The language in today’s gospel is complicated (aka Johanine) but it in essence it is a promise that the disciples will never be abandoned and need never fear. Jesus will return to the Father after his death and resurrection, but in his place the Father will send the Holy Spirit: “But the Advocate, the Holy Spirit, whom the Father will send in my name, will tech you everything, and remind you of all that I have” (Jn 14:26). The disciples won’t begin to understand this until the miracle of Pentecost, as we’ll hear in a few Sundays, when the Holy Spirit comes and allows them to take the message of Jesus into all the world.
So here are the key messages from today’s gospel for us, the descendants of the first disciples.
- We are not alone, and we never have been. The Holy Spirit is the final gift of God’s presence to us in Jesus.
- In returning to the Father, Jesus opens a ways for us to be with God in all God’s fullness: “we will come to them and make our home with them” (14:23)
- The Holy Spirit gives us peace and joy, by freeing us from the worldly pressures and worries that pull us away from God “(I do not give to you as the world gives”).
- The Holy Spirit is our teacher and our memory - it will “teach you everything, and remind you of all that I have said to you”, and so the Holy Spirit allows us to live as God wants us to live (“those who love me will keep my word”).
In short, the Holy Spirit allows us to be the church. It allows us to be a people who live in the knowledge that the resurrection is the start of a new creation, the first glimpse of that New Jerusalem in Revelation, where there is only life, only love, only light, only God. The church is thus called to be the promise of something better, something yet to come, for we are situated somewhere between the Ascension and the New Jerusalem, somewhere between the return of Jesus to the Father and his return in glory at the end of time.

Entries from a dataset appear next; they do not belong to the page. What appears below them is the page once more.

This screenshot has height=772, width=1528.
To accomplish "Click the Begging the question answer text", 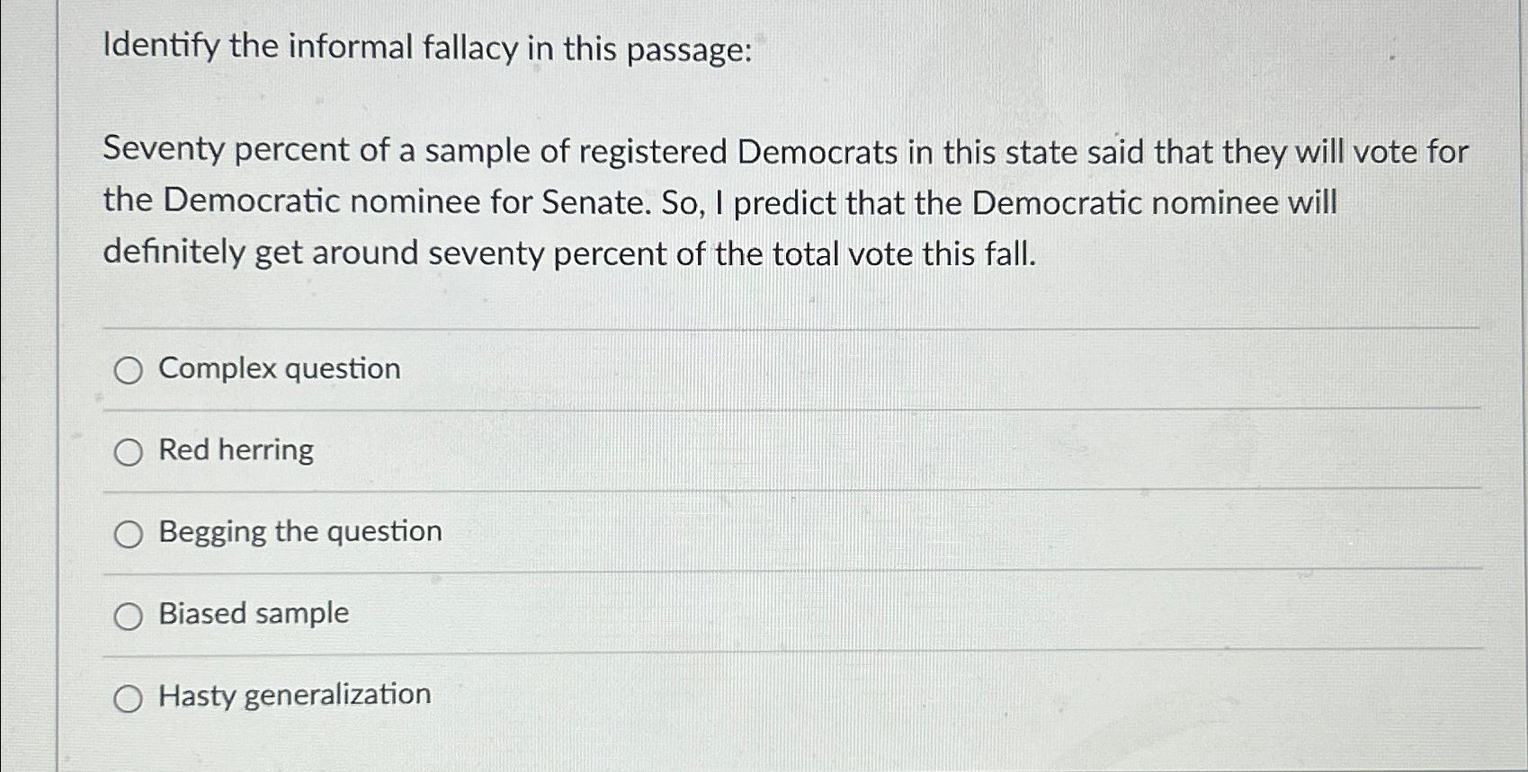I will (x=298, y=532).
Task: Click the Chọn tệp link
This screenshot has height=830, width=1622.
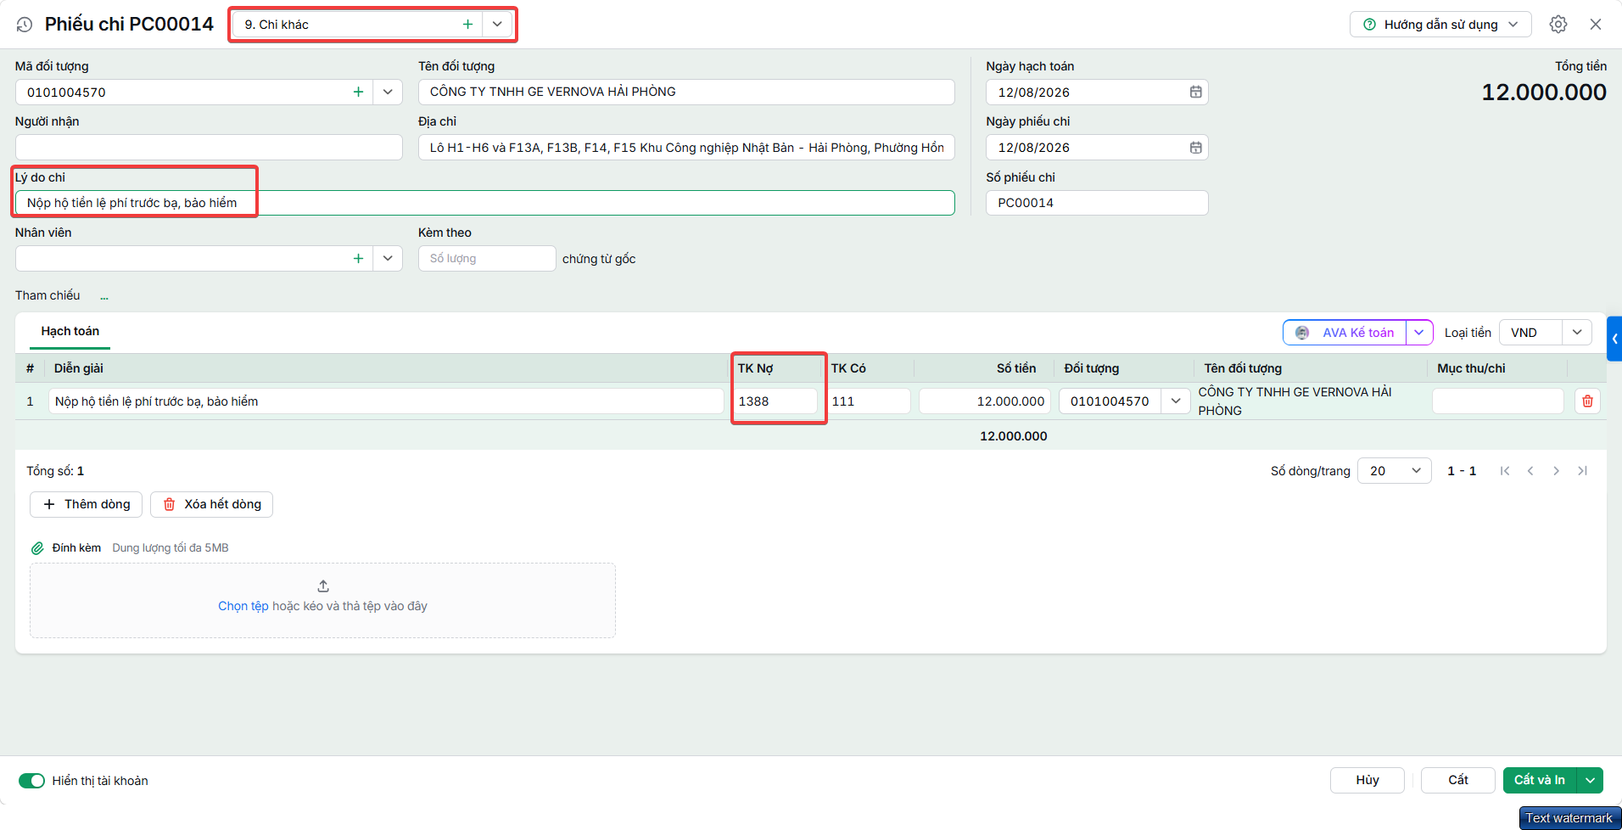Action: click(243, 606)
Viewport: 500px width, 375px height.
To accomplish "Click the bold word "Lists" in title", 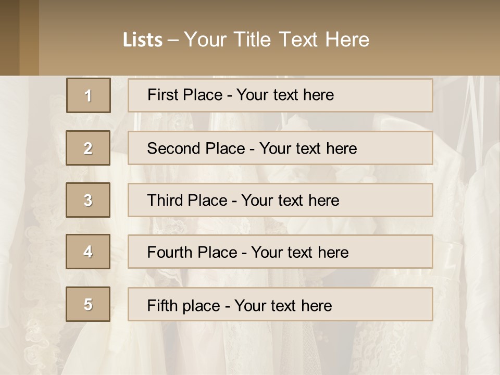I will click(x=143, y=40).
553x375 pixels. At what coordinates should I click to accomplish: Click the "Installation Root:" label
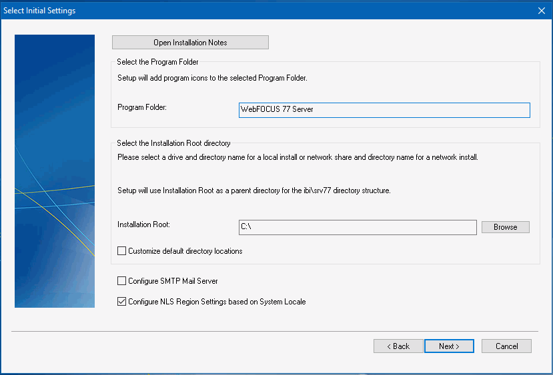coord(143,224)
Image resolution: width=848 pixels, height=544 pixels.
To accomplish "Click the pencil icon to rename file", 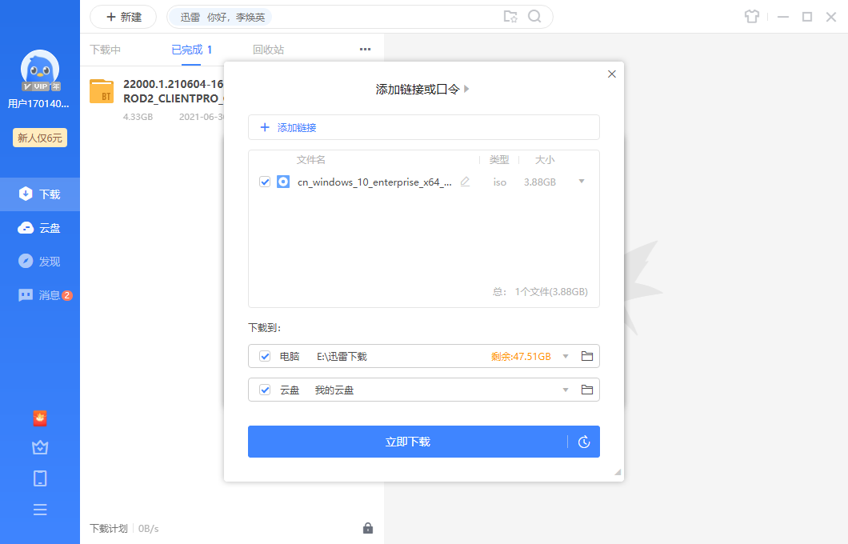I will point(465,182).
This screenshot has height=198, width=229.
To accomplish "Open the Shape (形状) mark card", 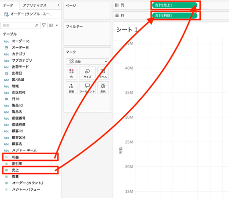I will coord(103,88).
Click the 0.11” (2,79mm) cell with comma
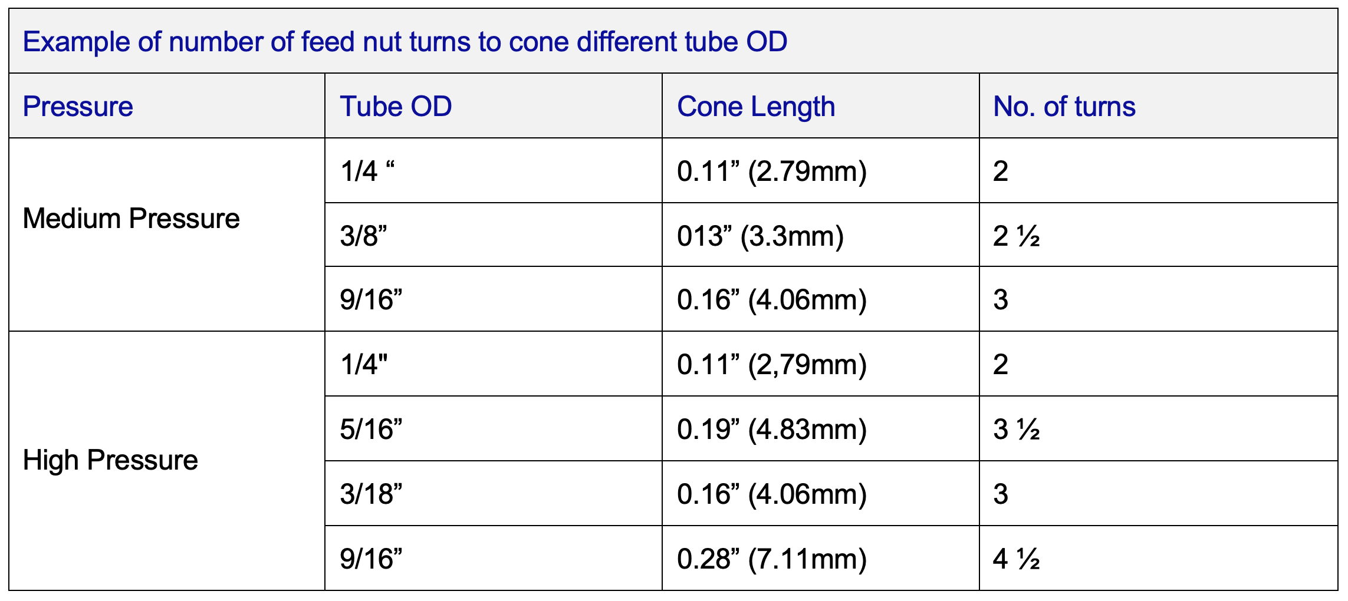 tap(771, 364)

As we stand between these two times, we at St. Margaret’s are not that different from the little community that we heard of in our first lesson from Acts, the believers who welcome Paul and the apostles at Philippi. Lydia and her small group of believers are prayerful, open and attentive to what God may be calling them to do, ready to minister to the world but subtly apart from the world (at the gates), ready to be hospitable and ready to share the work with others (the apostles) to show Christ to the world.
Two thousand years later, our reality, our life as a community, and our strength as a parish comes from our faith in Christ and in the reality of his resurrection. and our belief that Jesus is one with God the Father. The Spirit that works in us - our humour, our prayerfulness, our care for one another, our hope, our hospitality and our willingness to share our belief with others - comes from the Holy Spirit working within us. As we think to the years ahead, and to what we can offer to the community around us, our greatest strength and advantage is precisely this same Spirit, the presence of God in Trinity who will never abandon his people, our greatest hope, and our greatest joy.
My prayer for us at St. Margaret’s, as we discern our future and our mission to those around us, is that we may always build on our greatest strength, namely the Spirit that is the very presence of God among us, the God who will never abandon us, and who empowers us to show God’s life to the world.